It’s Labor Day weekend – which, if style laws are to be believed, means it’s time to retire your whites for the winter.
Of course, as any good rebel knows, rules are meant to be broken.
This may be my Converse addiction talking, but there is nothing that looks nicer than a brand new pair of Converse. They’re so full of promise, of all the comfortable adventures you have yet to have. Then you wear them once, they get scuffed and dirty, and they give you a blister because Converse are only comfortable once you’ve broken them in. But for that first step out the door, you have the perfect sneaker.

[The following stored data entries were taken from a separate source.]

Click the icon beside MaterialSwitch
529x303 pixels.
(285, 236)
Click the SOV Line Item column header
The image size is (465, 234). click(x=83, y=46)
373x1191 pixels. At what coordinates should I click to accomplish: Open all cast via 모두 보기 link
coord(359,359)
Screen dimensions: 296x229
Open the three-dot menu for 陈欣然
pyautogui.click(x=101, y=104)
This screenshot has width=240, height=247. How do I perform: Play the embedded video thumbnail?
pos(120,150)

Of course, if you’re as crazy as I am, you wonder to yourself whether or not you should just never wear them outside so that they don’t get dirty. From that point it’s not long before you’re walking around your apartment wearing white Converse wrapped in plastic, and you’re that creepy neighbor whose apartment makes the whole hallway smell like cats and soup.
But at least your sneakers are white.
Sure, Funtasma’s shoes are geared toward “Slutty Noun” costumes, but sell some decent knee-high boots. It’s what your vintage 60s minidress is missing (and if you don’t have one and live in LA, American Vintage on Hollywood Blvd used to have an awesome stock for $20 each, not sure if they still do). And let’s be honest: you know you want a pair every time you hear “These Boots Were Made For Walking.”

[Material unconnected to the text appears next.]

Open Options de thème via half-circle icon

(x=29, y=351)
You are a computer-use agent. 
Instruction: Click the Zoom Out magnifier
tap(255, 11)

Because everyone has basic black heels.
I might end up buying these. They’re perfect for wearing with jeans, and I don’t have many heels that work with jeans. Sure, I’ll have managed to spill something on them within 20 minutes of leaving the house, but they’d be great for someone less clumsy than I. Also, while I have no way of verifying it, that looks like a very comfortable footbed; a rare blessing in the land of heels.
So that’s it for Friday Feets this week. I want to thank my special guest, Tom Wolfe, for stopping by to offer his expertise. Hope you guys have a good long weekend!